(Beginning of Source data)
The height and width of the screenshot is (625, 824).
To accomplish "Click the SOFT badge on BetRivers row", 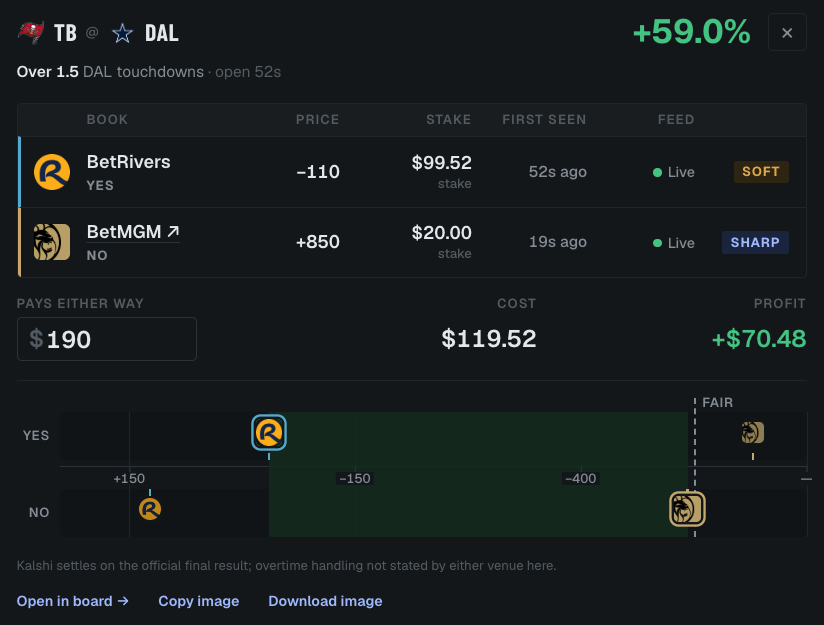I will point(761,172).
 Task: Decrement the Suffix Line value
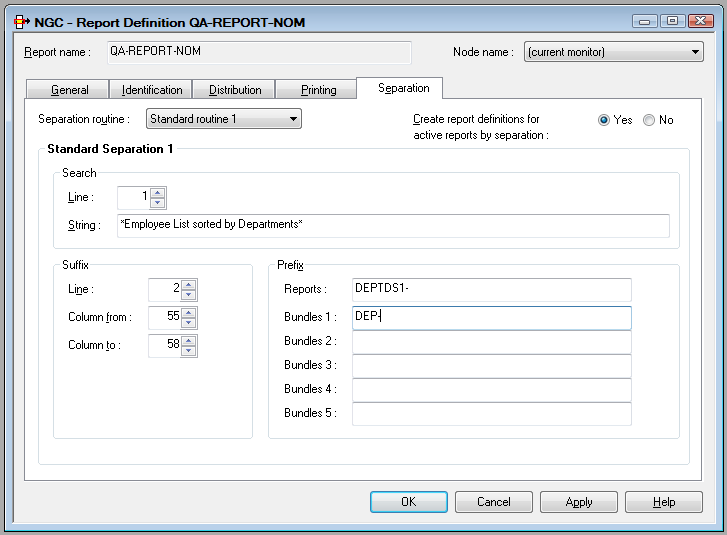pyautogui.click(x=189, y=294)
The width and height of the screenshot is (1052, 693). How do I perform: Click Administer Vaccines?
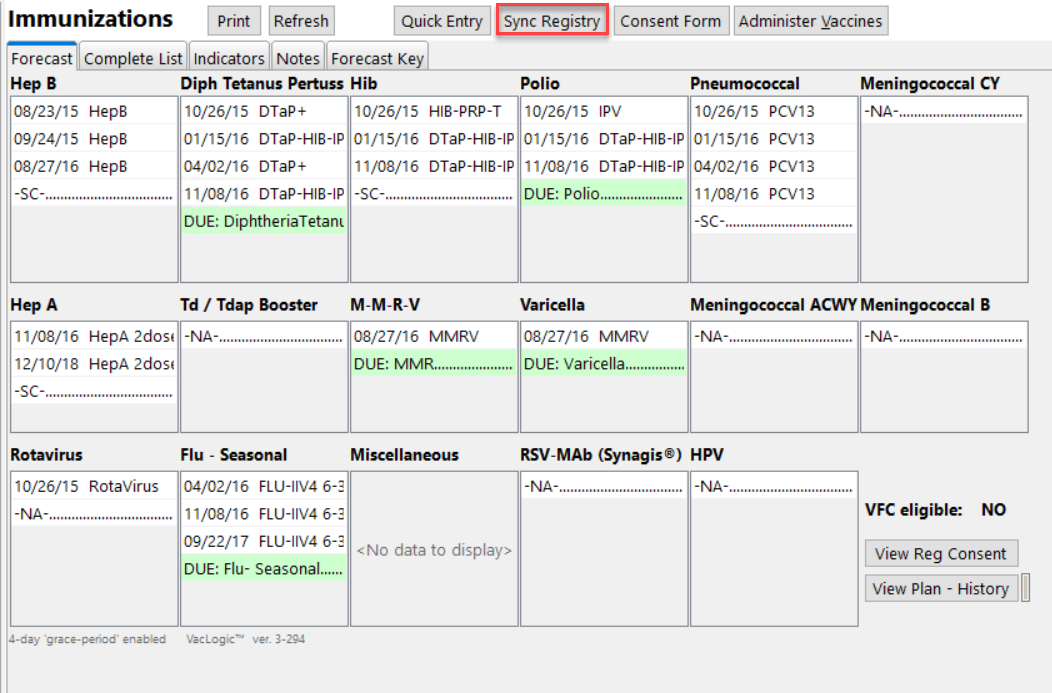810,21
(End of Source data)
About this exercise =
Lines from the one that contains "Task: Decrement the Suffix Line value" to the final line of the material are the whole answer. Reproduce them word for word and skip the pictures.

Answer to this exercise =
 Task: Decrement the Suffix Line value
pyautogui.click(x=189, y=294)
The width and height of the screenshot is (1052, 693). How do I perform: Click Administer Vaccines?
810,21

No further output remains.